-- begin EXCERPT TO READ --

IIIF / iiif-av

The International Image Interoperability Framework (IIIF) Audio/Visual (A/V) Technical Specification Group aims to extend to A/V the benefits of interoperability and the growing ecosystem of clients and servers that IIIF provides for images. This repository contains user stories and mockups for interoperable A/V content – contributions are welcome.
http://iiif.io/community/groups/av/
Apache License 2.0
13 stars 3 forks source link

determine text track kind #63

Open jronallo opened 7 years ago

jronallo commented 7 years ago

Description

Either WebVTT files or text annotations could be meant as captions, subtitles, or descriptions. How can this be made explicit in Presentation?

Variation(s)

The possible kinds an HTML5 track supports include subtitles, captions, descriptions, chapters, and metadata.

Proposed Solutions

Would it be possible to add a "kind" that maps to the HTML5 track element attribute?

-- end EXCERPT TO READ --
-- begin INFORMATION SHOWN --

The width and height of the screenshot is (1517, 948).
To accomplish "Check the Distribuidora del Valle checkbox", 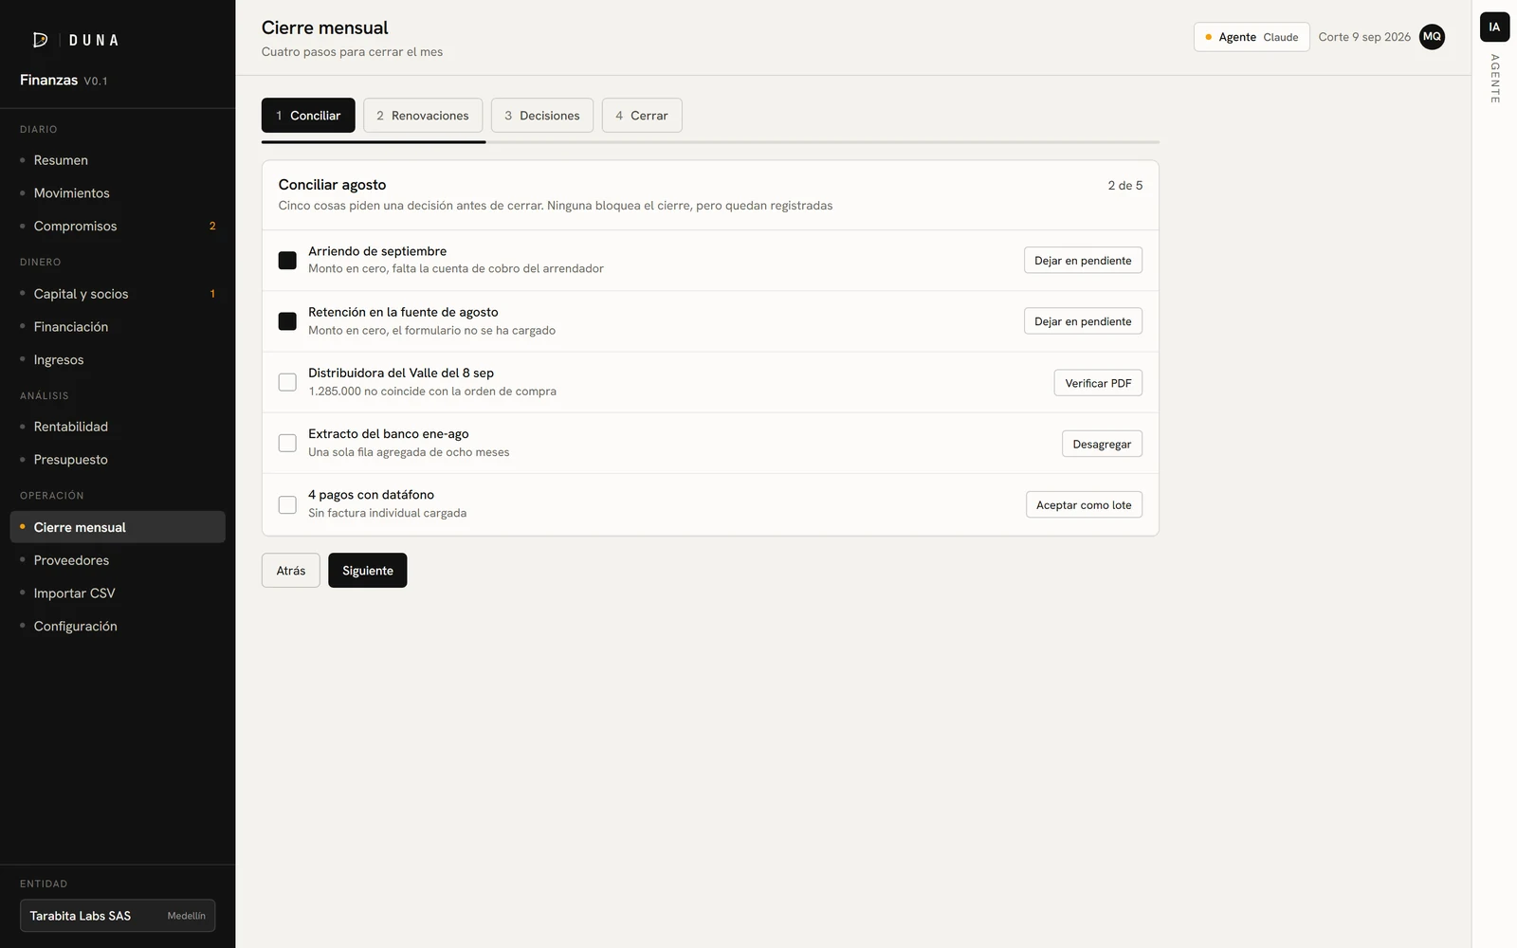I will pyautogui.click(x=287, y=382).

-- end INFORMATION SHOWN --
-- begin INFORMATION SHOWN --

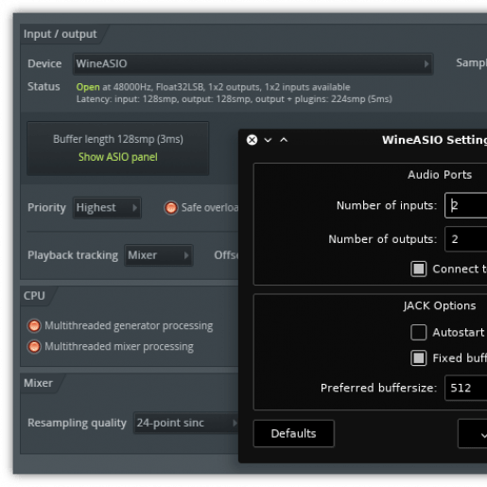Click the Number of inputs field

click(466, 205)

-- end INFORMATION SHOWN --

## DESCRIPTION OF THE TASK
Copy out the passage of the text track kind issue that opens with the words containing "jronallo commented 7" and closes with "chapters, and metadata.", swapping every "captions" for "transcripts".

## REPLY
jronallo commented 7 years ago

Description

Either WebVTT files or text annotations could be meant as transcripts, subtitles, or descriptions. How can this be made explicit in Presentation?

Variation(s)

The possible kinds an HTML5 track supports include subtitles, transcripts, descriptions, chapters, and metadata.